_Selection_
##############################
Benchmarking and scaling subscribers

Introduction

Diffusion is a great piece of software for distributing data, but how it works is a little different to traditional messaging platforms. In particular, it’s better at sending only the data that is required, rather than sending everything and leaving it to the consuming clients to drop what they don’t need.

As a consequence, it scales really well to handle many subscribers – because the server is sending less data it can divide its attention across more clients.

The core to this is Diffusion’s topic model. Where normally you might expect a small number of topics (or channels) containing a flood of data, in Diffusion we categorise the data and split it into related packets of information in a hierarchical topic tree. These topics are relatively lightweight and it is not unusual to see a Diffusion server containing millions of topics. Each one can be subscribed to individually, so a client can be very specific about what they are interested in receiving.

The unique feature of Diffusion that we’ll see in this article is how it reduces the amount of data transmitted to clients by using deltas of change. If a client has received the data for a topic, and that topic is then subsequently updated, Diffusion is intelligent enough to know that it only needs to send the difference between the old value and the next. The client library will then recreate the full value for the application to consume.
##############################
_Dataset extract_
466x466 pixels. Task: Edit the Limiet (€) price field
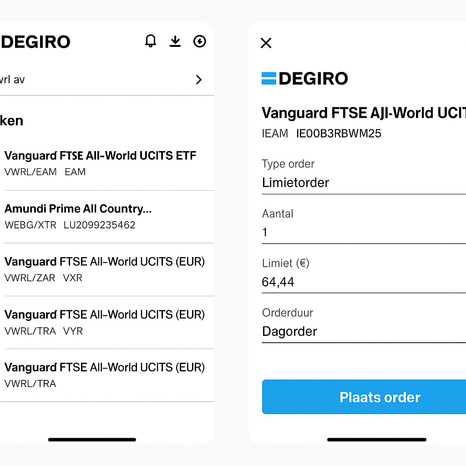click(x=363, y=282)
##############################
_Given task_
Transcribe the Diffusion article word for word, starting at "As a consequence, it" and ending at "interested in receiving.". Draw only on the Diffusion article and set the material aside.

_Answer to the task_
As a consequence, it scales really well to handle many subscribers – because the server is sending less data it can divide its attention across more clients.

The core to this is Diffusion’s topic model. Where normally you might expect a small number of topics (or channels) containing a flood of data, in Diffusion we categorise the data and split it into related packets of information in a hierarchical topic tree. These topics are relatively lightweight and it is not unusual to see a Diffusion server containing millions of topics. Each one can be subscribed to individually, so a client can be very specific about what they are interested in receiving.